— start Excerpted data —
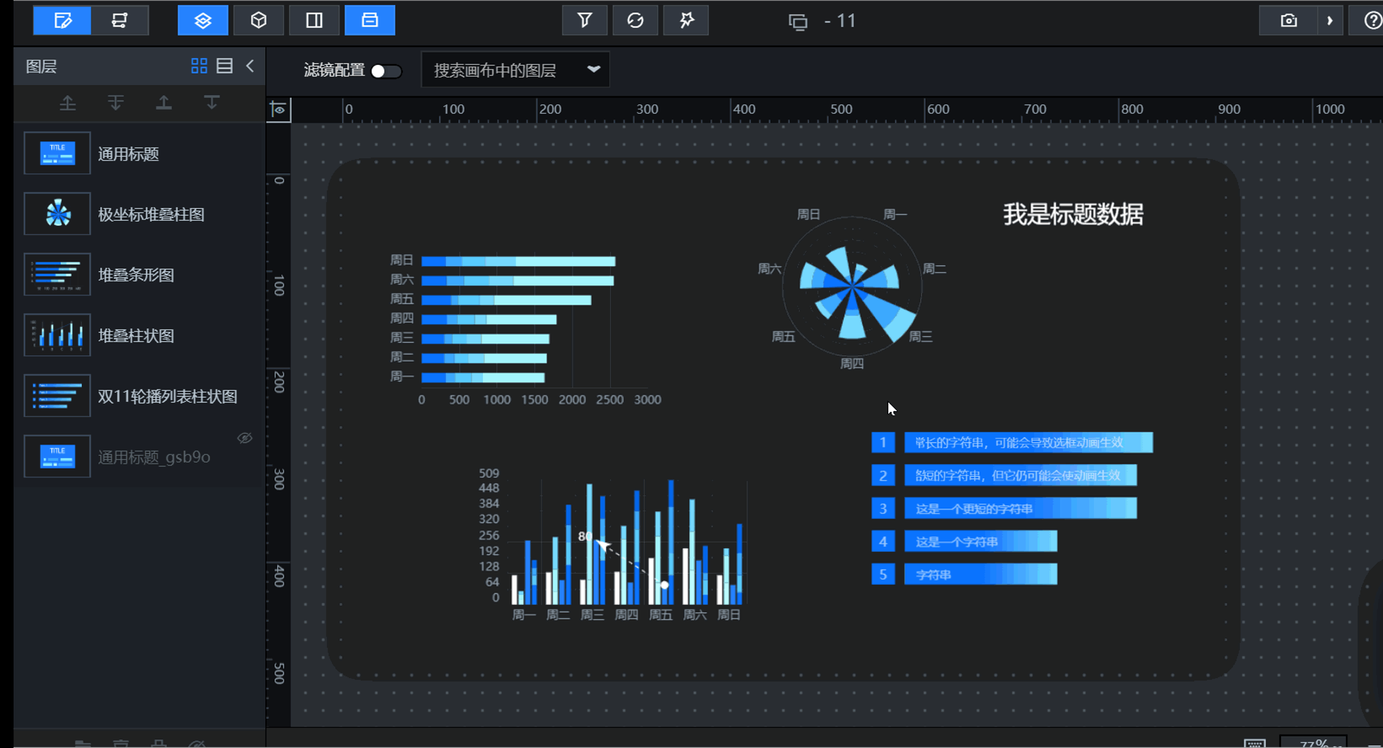Viewport: 1383px width, 748px height.
Task: Switch layer list to thumbnail grid view
Action: [199, 66]
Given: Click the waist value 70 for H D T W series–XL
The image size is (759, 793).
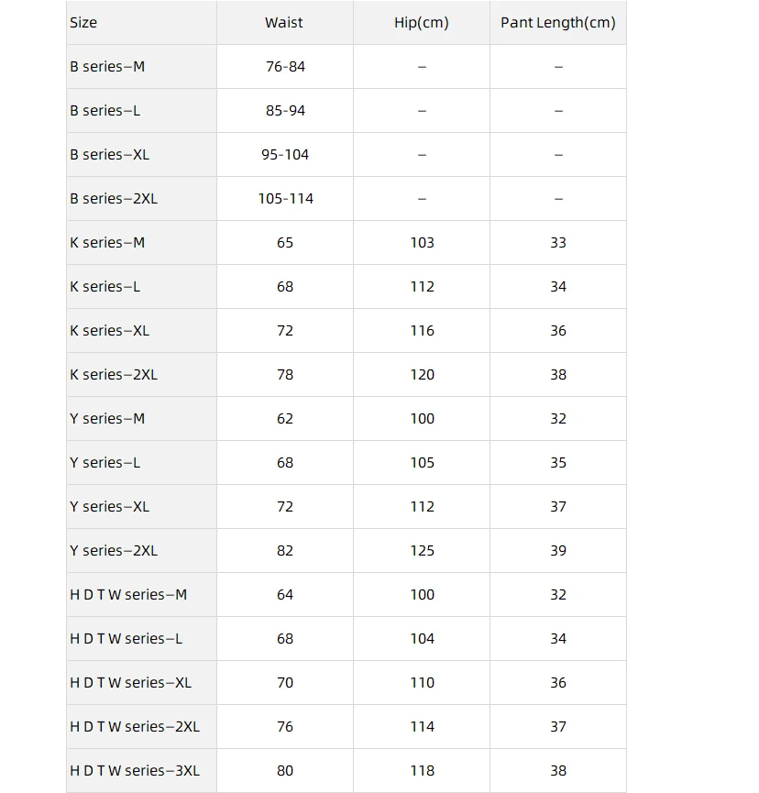Looking at the screenshot, I should [285, 683].

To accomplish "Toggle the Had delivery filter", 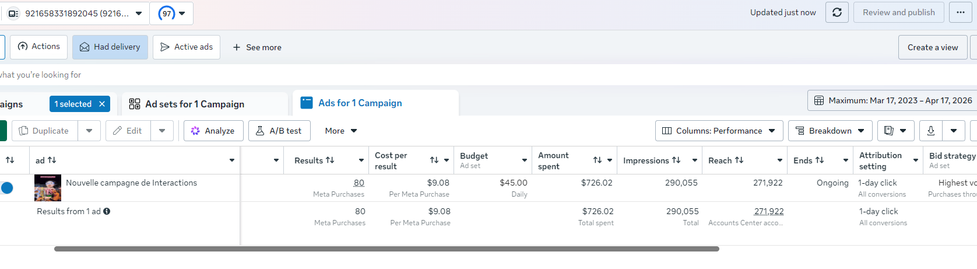I will tap(110, 47).
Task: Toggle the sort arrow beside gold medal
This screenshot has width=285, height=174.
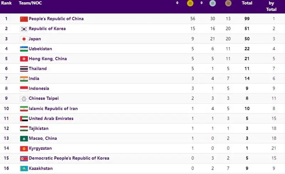Action: click(201, 3)
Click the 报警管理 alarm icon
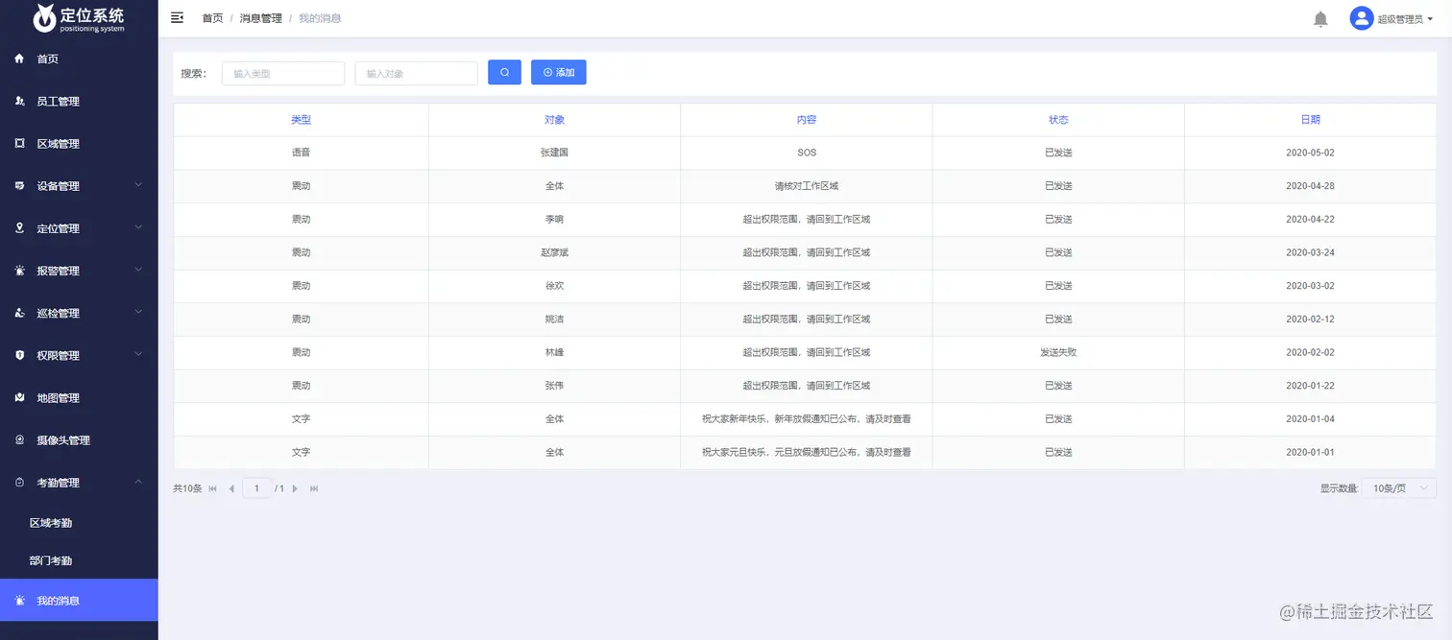Viewport: 1452px width, 640px height. point(21,270)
— end Excerpted data —
**What the exercise asks:** Write out the lines from the one containing "Task: Toggle the sort arrow beside gold medal" through the last line, leaving out the pictures.

**Response below:**
Task: Toggle the sort arrow beside gold medal
This screenshot has width=285, height=174.
Action: click(201, 3)
Click the 报警管理 alarm icon
Viewport: 1452px width, 640px height. point(21,270)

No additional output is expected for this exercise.